An interesting conversation took place in the blogosphere this week about why the protests in North Africa are not spreading to Sub-Saharan Africa. Scott Baldauf cites four reasons: the weakness of civil society, lack of education, ethnic politics, and poverty. Rosebell Kagumire compares demographics (especially urbanization and education) in Tunisia and Uganda and also notes that fewer Ugandans use new media in comparison with Tunisians. Nigerian columnist Reuben Abati, meanwhile, believes it possible for protests and revolution to spread to his country. Amb. John Campbell has a different view on the Nigerian case.
Aaron Bady contributes to the conversation from another angle, contrasting the US response to political repression in Zimbabwe with the US response to events in Egypt.
Protests did continue in Sudan this week, although a government crackdown disrupted the protesters’ efforts. Elizabeth Dickinson writes that she “wouldn’t count Sudan down and out of the Middle Eastern wave,” because the current moment has the potential to unite various opposition factions in Sudan.Khalid Mubarak, writing from a pro-regime perspective, says it is unlikely that Sudan will see a major protest movement because of President Omar al Bashir’s stances toward Israel and the West, Bashir’s moves domestically to placate trade unions and the SPLM, and the weakness of the opposition. Finally, Carol Gallo asks “why Southern Sudanese and Darfuris deserve attention and protection and northern civilians don’t.”

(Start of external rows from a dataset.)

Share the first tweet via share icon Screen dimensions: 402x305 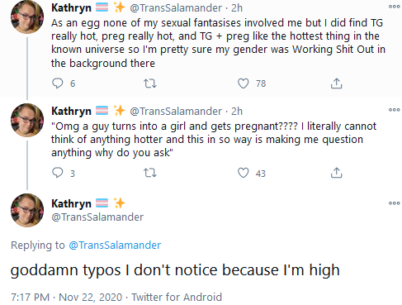pos(336,83)
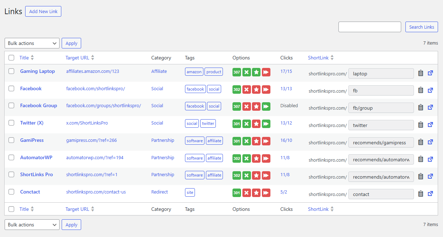This screenshot has width=443, height=237.
Task: Open the Facebook shortlink in a new tab
Action: pyautogui.click(x=430, y=90)
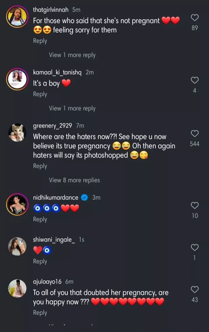Image resolution: width=209 pixels, height=332 pixels.
Task: Open nidhikumardance username link
Action: click(56, 198)
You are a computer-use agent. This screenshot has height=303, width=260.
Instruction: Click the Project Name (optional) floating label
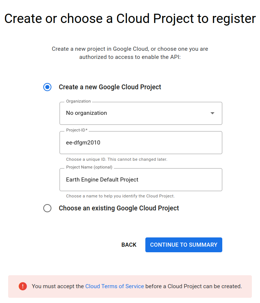pos(89,167)

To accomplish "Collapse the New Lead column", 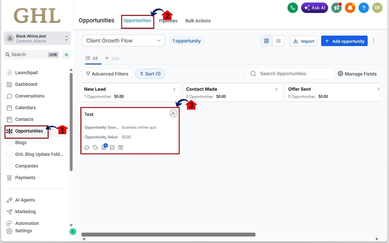I will [174, 89].
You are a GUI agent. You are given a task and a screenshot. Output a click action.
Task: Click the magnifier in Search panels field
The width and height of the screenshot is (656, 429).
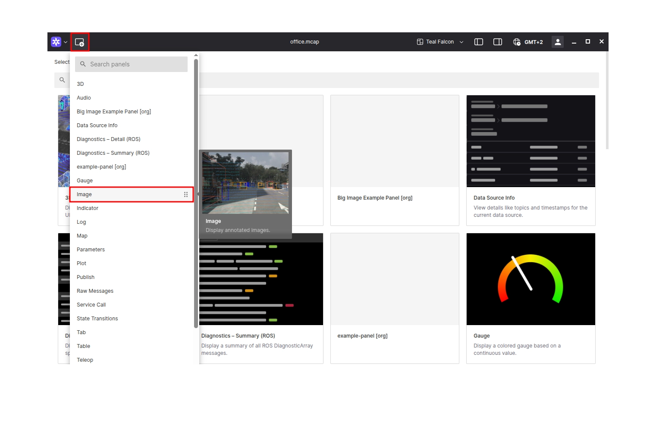[82, 64]
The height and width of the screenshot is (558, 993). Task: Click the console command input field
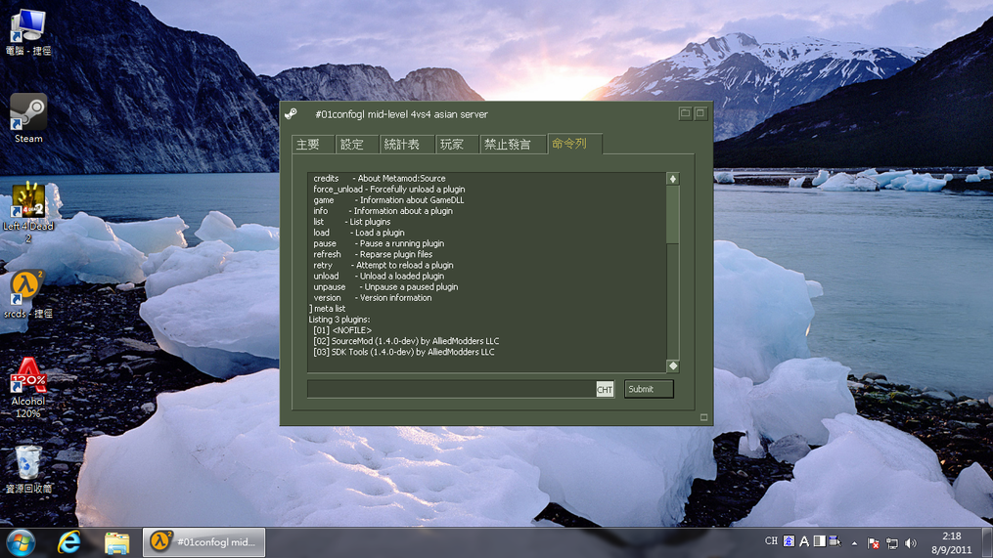click(450, 389)
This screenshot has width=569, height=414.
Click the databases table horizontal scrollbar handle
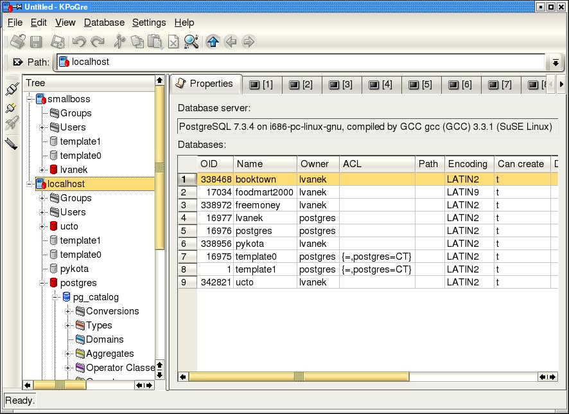pos(299,377)
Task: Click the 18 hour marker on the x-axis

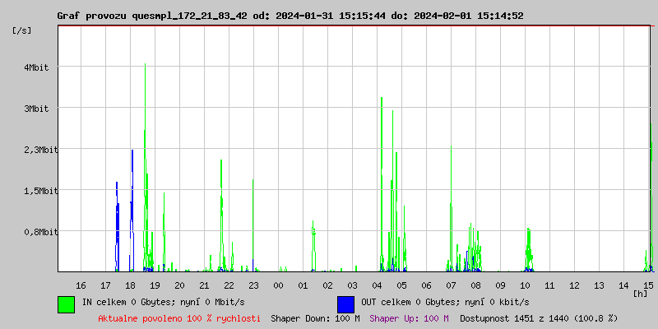Action: (130, 285)
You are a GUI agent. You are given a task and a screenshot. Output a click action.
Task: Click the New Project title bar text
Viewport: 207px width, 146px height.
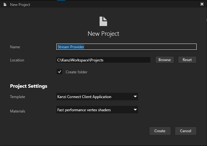click(20, 5)
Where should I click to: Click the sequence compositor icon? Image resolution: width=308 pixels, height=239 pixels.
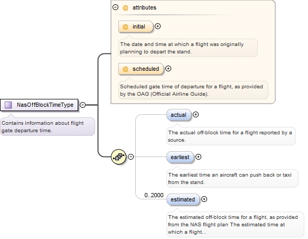119,157
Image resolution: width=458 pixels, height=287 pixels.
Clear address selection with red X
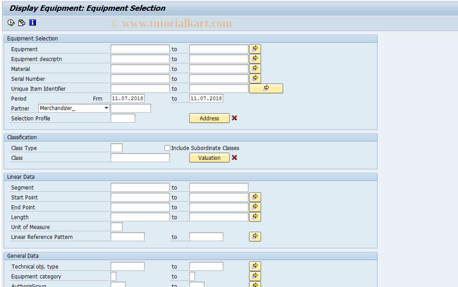234,118
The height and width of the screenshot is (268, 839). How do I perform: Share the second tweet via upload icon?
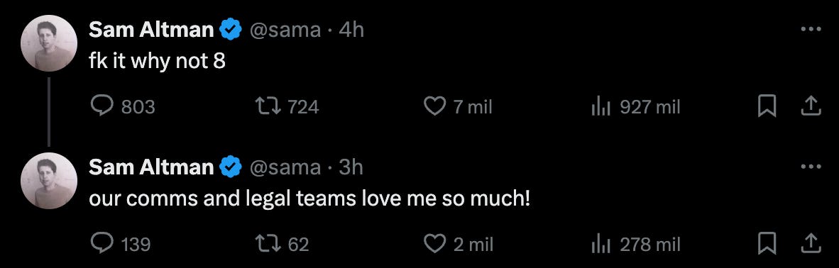(x=810, y=243)
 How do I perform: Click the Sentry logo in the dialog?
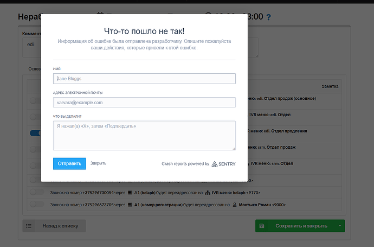coord(216,163)
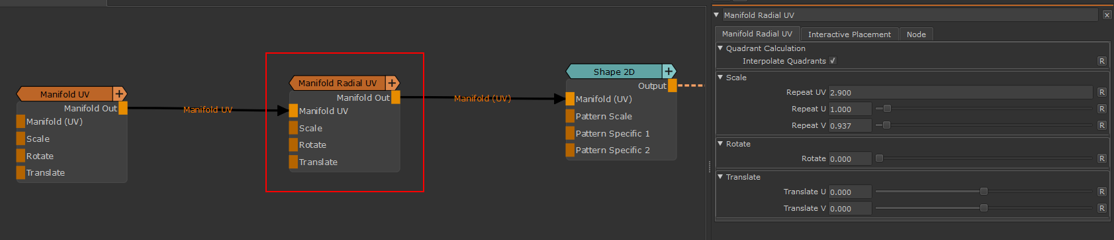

One last comment on the protests in Egypt that I found insightful comes from Atrios, who discusses the effect that turmoil in Egypt might have on the US media:
I’m certainly not one who imagines that there was a golden age of the press, so this isn’t that kind of nostalgia, but I do seem to remember that back during the Cold War and aftermath there was more upfront acknowledgment that we engaged in a lot of Realpolitik. Sure, we were still the good guys, but it wasn’t farting in church to suggest that some things we did foreign policy-wise weren’t all about the peeance and freeance, but just trying to rig the world in our favor. Post-9/11 especially it became America-hating to even suggest that we were less than pure in any of our motives. With the Egypt situation unfolding I’m sensing a very slight exhale in the media, opening the door to actually talking about this stuff again.
Turning to other matters, Jihadology has a roundup of its own.
Andrew Lebovich writes about Friday’s kidnapping in Algeria.
Louisa Lombard discusses the elections in the Central African Republic.
What did I miss?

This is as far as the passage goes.